To Jason:

"That sounds like a tag by another name."

Yes, exactly. The point is that the thing I'm attempting a release
from already has a universally agreed and unambiguous name already, so
let's use it.

To Everyone:

I'd argue that it is of no interest, after a release, what the release
artifacts looked like in earlier, failed rounds. We can decide, as a
community, that there's value in that but I don't see it.
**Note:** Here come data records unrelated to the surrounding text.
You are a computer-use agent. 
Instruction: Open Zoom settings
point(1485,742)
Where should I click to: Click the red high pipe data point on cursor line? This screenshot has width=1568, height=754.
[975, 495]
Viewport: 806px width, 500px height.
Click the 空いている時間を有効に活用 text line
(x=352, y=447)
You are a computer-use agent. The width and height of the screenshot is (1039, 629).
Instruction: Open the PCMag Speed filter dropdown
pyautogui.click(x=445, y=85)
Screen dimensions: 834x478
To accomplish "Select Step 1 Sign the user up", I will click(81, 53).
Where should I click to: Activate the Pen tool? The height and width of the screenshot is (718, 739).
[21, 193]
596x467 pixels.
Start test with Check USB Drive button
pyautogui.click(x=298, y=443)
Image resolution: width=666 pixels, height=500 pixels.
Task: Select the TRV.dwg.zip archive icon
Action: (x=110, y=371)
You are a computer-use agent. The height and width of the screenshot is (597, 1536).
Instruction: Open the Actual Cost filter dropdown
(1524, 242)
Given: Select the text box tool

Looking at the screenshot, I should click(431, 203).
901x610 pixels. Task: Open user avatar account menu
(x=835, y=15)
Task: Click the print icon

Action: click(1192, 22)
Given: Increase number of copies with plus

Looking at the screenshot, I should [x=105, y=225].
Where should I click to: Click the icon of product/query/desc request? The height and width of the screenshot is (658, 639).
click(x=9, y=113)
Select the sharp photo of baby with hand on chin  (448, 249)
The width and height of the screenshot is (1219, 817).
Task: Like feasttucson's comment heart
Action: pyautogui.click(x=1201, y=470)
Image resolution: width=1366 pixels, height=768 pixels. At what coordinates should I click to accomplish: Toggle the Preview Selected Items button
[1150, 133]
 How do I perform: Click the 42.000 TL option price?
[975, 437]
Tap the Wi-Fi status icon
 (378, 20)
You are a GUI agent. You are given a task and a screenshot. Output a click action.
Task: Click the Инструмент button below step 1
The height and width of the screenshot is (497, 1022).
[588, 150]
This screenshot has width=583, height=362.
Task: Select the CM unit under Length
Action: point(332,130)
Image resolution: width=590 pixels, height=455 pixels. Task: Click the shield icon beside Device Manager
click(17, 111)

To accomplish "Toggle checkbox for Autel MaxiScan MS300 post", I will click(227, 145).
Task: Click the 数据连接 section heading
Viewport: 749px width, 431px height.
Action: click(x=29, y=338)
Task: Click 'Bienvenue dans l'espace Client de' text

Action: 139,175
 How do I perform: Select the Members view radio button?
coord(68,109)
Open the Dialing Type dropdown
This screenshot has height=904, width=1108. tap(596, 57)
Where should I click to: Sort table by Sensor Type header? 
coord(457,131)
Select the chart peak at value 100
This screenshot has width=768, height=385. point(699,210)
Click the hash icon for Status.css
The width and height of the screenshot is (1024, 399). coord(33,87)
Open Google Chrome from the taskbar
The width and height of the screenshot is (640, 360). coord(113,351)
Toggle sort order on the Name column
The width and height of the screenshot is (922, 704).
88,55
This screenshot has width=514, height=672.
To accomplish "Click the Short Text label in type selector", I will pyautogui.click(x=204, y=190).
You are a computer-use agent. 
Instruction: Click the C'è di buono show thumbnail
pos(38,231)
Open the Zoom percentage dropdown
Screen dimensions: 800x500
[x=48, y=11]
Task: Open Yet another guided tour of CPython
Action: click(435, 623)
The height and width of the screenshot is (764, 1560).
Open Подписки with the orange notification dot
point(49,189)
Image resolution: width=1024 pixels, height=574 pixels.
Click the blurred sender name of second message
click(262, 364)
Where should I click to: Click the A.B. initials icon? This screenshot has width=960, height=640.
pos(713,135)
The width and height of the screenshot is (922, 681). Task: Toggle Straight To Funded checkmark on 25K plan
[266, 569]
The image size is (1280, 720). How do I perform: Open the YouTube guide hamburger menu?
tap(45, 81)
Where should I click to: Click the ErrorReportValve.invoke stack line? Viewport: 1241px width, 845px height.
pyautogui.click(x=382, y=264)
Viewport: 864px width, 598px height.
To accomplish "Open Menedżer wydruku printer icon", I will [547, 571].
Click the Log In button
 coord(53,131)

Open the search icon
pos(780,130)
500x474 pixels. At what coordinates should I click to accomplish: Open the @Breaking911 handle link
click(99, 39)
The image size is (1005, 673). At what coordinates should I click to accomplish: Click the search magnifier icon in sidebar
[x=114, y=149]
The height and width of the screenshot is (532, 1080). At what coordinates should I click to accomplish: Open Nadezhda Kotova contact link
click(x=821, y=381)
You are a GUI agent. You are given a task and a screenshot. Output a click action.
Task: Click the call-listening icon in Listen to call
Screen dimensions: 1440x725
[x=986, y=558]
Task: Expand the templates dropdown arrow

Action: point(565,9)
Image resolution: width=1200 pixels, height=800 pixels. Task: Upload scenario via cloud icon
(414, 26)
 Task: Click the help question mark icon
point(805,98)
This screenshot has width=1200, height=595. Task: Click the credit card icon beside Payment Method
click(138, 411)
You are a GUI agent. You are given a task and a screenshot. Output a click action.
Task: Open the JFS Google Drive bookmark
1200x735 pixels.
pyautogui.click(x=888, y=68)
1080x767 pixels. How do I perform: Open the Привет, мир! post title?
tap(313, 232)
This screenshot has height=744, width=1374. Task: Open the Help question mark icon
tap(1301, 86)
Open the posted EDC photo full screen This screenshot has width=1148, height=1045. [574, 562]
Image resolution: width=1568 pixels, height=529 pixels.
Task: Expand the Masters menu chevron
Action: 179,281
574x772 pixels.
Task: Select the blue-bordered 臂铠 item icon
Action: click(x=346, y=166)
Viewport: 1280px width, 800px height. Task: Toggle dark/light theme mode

If we go
with reporting the commit id, then you can find them from the mailing
list archives if you want.

This thread has ranged far and wide but I still think the 'only tag
the release at the end' policy is clear, simple and preferable to the
alternatives proposed so far.

As for the fact that 1.2 does not descend from 1.1, this is more than
just a limitation of svn (where a commit can have only one parent).
1.1.x and 1.2.x (and releases from either) necessarily diverge and so
our source repo should reflect that.

Is there a complete alternate proposal to the 'only tag the release at
the end'? Do we feel we're close to finding one?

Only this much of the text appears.